O parecer jurídico pode ser dividido em três espécies: 

  • facultativo;
  • obrigatório;
  • vinculante.

Vamos entender melhor cada um deles!

Facultativo

Esse modelo ocorre quando o documento é parecer jurídico é solicitado um órgão sem determinação legal para a sua requisição. Do mesmo modo, no parecer facultativo, não há obrigatoriedade do solicitante em acatar a opinião do parecerista.

Obrigatório

É o parecer que ocorre quando há norma que determina a sua solicitação. O parecer é obrigatório como requisito, mas, por outro lado, não é obrigatório quanto ao seu acolhimento.

Vinculante

Por último, esse parecer jurídico acontece quando, além de ser obrigatório, o solicitante tem a obrigação de segui-lo. Eles podem ser elaborados por advogados, procuradores, assessores ou consultores jurídicos de órgãos da administração pública. São os casos dos pareceres da Advocacia Geral da União, submetidos à aprovação do Presidente da República (Lei Complementar nº 73/93, artigo 40, § 1º), vinculando toda a Administração Pública Federal.

Como fazer um parecer jurídico?

Em primeiro lugar, o documento deve ser o mais completo possível. Ele é simples, mas precisa seguir uma “regra” de organização tanto do pensamento técnico, como das referências. Mas não há nenhuma legislação que explique ou determine ao advogado como fazer um parecer jurídico. Portanto, é preciso ter cuidado com essa liberdade para que não fuja da coerência das informações. 

A principal indicação é que o documento seja claro, objetivo e muito bem fundamentado. Além disso, é recomendado que ele siga uma ordem cronológica de conteúdo e opinião.

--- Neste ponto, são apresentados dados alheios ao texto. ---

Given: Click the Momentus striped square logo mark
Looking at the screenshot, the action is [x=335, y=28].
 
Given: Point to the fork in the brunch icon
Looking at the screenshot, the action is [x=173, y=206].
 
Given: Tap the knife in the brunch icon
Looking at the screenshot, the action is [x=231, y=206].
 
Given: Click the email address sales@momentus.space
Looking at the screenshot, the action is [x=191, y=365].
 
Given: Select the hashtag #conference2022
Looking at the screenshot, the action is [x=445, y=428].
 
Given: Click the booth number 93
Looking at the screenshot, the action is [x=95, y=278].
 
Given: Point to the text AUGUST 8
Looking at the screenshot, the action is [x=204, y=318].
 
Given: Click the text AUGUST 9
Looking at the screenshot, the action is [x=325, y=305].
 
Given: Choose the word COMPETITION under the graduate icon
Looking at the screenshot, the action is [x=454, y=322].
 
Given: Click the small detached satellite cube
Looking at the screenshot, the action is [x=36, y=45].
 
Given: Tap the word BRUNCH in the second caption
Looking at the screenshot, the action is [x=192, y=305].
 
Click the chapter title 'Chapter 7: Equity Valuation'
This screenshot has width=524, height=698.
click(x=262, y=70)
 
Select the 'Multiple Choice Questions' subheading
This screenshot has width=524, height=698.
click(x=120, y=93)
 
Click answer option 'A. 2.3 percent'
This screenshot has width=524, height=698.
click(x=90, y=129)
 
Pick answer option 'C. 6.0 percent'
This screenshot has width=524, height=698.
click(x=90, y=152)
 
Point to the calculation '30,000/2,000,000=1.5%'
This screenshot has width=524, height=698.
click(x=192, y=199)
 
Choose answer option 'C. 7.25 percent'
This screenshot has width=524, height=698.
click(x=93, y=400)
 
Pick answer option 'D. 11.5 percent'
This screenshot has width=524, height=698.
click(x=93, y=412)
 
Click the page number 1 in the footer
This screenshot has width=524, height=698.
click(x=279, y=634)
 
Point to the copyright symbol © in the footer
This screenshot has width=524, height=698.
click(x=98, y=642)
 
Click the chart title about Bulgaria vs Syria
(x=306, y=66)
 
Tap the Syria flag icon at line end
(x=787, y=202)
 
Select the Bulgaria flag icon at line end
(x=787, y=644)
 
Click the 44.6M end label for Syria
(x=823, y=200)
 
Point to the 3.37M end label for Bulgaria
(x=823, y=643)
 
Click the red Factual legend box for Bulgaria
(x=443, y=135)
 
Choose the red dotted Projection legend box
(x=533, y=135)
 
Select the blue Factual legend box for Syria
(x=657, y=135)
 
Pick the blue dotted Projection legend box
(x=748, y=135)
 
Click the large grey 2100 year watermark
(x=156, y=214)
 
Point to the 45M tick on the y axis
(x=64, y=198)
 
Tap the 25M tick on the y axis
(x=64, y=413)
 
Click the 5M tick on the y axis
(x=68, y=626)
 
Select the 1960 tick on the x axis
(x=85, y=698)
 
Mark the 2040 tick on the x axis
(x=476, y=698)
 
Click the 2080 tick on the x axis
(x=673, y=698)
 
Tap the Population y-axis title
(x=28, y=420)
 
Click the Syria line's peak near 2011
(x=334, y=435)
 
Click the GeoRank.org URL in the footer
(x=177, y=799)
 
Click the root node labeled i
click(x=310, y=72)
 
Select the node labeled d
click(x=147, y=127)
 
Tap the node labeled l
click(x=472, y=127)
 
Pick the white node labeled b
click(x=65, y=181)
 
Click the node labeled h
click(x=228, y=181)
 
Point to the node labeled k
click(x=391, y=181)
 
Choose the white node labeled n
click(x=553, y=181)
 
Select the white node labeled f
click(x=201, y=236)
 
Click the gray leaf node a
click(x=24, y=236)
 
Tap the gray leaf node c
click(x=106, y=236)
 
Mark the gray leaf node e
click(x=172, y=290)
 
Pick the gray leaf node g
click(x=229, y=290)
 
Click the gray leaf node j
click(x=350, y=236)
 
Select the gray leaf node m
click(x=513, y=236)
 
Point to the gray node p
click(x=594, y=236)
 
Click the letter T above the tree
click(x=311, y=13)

Veja o passo a passo de como fazer um parecer jurídico sem errar: 

1- Dados iniciais

Todo parecer deve ter um título, data (algumas pessoas optam de colocar essa informação ao final), quem solicitou e deixar claro o assunto. Essas são as informações básicas a respeito do documento em si.

2- Ementa

O responsável pelo parecer jurídico deve criar uma ementa do que aborda no documento, com palavras-chave em destaque. Essa é basicamente a parte introdutória com os pontos essenciais.

Uma boa ideia é deixar essa parte por último, depois que o documento já estiver completo para dar uma visão global de todos os pontos. 

3- Relatório

Parte do documento que expõe o pedido do interessado pelo parecer, apontando a causa de sua existência. São os questionamentos feitos baseados na parte técnica, ou seja, a fundamentação. 

4- Fundamentação

A parte mais importante, pois, é onde o profissional expõe as opiniões enquanto especialista no tema. Ele deve citar legislações cabíveis, jurisprudências e opiniões de outros doutrinadores. É basicamente a parte de análise do fato ou processo. 

5- Conclusão

Geralmente, ao final do documento há um breve resumo dos pontos citados em todo parecer. Depois disso, é exposta à problemática e a sua fundamentação acerca do tema. É onde temos o veredito, conectando a sua opinião enquanto especialista com o pedido do cliente, respaldando-o ou recusando-o. É sempre seguida da assinatura do responsável.